La tua comicità è appesa al filo del teatro. Sei fondamentalmente un autore teatrale lontano dalle mode che imperversano eppure riesci a ritagliarti uno spazio incredibilmente contemporaneo in quello che si potrebbe definire il nuovo scenario comico. Come ci riesci?
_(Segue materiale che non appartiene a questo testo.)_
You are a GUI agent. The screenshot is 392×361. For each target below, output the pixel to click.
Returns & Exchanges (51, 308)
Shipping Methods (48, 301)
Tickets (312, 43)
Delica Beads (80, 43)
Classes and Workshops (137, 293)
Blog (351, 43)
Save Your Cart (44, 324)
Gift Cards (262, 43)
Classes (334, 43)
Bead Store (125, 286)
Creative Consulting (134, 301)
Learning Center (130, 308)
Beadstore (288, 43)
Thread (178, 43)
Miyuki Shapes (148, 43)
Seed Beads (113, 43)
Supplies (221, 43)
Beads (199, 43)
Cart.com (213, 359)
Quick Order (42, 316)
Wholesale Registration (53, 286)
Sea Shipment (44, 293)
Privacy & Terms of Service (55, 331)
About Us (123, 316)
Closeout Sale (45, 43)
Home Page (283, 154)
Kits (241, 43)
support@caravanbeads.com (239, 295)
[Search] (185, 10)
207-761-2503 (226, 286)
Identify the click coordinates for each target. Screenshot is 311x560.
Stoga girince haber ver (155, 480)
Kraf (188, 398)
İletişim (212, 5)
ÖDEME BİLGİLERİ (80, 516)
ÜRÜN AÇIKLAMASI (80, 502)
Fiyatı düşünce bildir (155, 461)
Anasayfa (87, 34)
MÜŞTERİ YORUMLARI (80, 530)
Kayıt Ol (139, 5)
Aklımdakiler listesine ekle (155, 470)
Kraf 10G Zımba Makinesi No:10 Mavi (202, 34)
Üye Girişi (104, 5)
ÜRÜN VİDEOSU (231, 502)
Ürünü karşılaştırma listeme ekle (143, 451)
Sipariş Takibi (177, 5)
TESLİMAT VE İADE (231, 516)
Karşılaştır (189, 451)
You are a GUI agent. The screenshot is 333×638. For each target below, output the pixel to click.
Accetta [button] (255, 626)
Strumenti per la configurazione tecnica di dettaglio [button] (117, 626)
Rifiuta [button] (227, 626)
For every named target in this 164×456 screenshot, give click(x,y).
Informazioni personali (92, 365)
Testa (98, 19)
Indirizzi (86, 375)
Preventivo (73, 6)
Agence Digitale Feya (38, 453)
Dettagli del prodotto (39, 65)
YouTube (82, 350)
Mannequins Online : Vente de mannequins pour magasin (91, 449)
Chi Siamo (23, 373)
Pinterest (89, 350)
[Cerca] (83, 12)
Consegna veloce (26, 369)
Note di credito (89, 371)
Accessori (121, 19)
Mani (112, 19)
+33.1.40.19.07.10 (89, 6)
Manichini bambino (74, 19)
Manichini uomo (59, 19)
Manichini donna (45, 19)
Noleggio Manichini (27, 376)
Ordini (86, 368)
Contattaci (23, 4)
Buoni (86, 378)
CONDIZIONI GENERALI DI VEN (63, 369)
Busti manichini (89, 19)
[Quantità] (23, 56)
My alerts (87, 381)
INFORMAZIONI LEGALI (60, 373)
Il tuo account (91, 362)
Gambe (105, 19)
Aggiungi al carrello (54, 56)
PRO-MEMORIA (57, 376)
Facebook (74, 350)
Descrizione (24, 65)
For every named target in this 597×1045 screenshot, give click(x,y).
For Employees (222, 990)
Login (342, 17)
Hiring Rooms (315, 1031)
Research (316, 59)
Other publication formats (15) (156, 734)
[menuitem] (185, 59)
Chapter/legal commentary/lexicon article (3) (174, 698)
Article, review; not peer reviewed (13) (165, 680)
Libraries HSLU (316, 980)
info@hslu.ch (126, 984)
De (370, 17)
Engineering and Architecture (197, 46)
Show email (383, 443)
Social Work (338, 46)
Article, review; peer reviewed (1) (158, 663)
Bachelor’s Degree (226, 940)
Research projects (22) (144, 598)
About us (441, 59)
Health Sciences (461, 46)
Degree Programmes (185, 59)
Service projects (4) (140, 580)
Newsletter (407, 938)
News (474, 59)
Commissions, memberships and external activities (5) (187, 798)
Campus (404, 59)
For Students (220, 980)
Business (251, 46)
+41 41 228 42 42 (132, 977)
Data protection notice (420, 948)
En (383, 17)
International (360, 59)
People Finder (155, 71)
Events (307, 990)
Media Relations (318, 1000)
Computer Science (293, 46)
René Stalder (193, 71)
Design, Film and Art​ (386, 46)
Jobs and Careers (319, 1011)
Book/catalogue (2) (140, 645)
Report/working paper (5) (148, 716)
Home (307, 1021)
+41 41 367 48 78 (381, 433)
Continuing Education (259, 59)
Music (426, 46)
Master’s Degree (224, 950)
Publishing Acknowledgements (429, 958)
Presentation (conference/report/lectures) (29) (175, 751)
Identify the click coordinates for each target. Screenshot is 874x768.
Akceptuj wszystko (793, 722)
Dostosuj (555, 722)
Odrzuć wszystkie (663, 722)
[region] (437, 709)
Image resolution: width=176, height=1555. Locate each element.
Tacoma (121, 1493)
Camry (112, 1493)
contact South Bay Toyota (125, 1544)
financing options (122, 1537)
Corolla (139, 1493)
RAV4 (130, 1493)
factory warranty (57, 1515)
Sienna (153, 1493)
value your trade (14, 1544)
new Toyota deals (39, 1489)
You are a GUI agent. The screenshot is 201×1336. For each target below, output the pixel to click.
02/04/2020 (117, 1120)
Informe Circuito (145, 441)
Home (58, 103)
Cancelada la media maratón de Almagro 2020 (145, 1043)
Mi credi se ti dico che è un mistero, in primis per me? È un quesito su cui mi interrogo spesso, ma il segreto – ammesso che ci sia – non saprei dire dove si celi. Azzardo una risposta. Innanzitutto, evidentemente, la gente ride e si diverte al punto da tornare a vedere lo spettacolo, dunque senza falsa modestia credo che la mia sia una proposta valida. Ma la “riuscita” di cui parli, potrebbe essere la risultante di due forze, una che compete me, la seconda da ascrivere, indirettamente, proprio al “nuovo scenario comico”. Mi spiego. Fin dalle mie prime esibizioni come monologhista, mi è sempre stata riconosciuta una originalità e di contenuti e di scrittura. Credo questo dipenda dal fatto che non ho mai voluto fare il comico (alle elementari non ero certo quello che faceva ridere i compagnucci di classe con imitazioni e sberleffi) ma sono arrivato alla comicità per vie traverse, anche un po’ per caso. Così, quando ho iniziato a scrivere monologhi non ho seguito, come dire, l’algoritmo, la corrente, l’argomento a presa facile, il fumo negli occhi, ma sono rimasto coerente al mio stile, “lo stile è l’uomo stesso” ci ricorda Buffon, dunque tutto; ben sapendo che, soprattutto in Italia, la fisiologia del comico è molto distante dalla mia. Questa scelta, portata avanti con determinazione, ha pagato. Lo scenario stand up, invece, è indirettamente responsabile perché, come dire, tende alla monocromia, ad un colore che peraltro assomiglia molto al grigio. Non è questo il luogo per entrare nel merito, ma la tendenza che imperversa è quella di duplicare la realtà con l’algoritmo delle parole-chiave a portata di mano, una realtà che giocoforza ne uscirà sciatta e impoverita, perché manca, nella stragrande maggioranza, il famigerato stile di cui sopra, oltre che la “fame”. Mancano punti di vista freschi, innovativi, i monologhi sono interscambiabili, gli interpreti giocano a ribasso, della sciatteria fanno un motivo di orgoglio, predicano (ai già convertiti!) con cialtroneria: mi spiace, ma a me non interessa, e scelgo di andare (attenzione: come già altri) in tutt’altra direzione. E ad aspettarmi, ripeto, trovo tanto pubblico che si diverte, l’importante è quello, non l’ascrizione a un’etichetta. “Benedetto quel libro che non trova la sua collana”, dice Manganelli.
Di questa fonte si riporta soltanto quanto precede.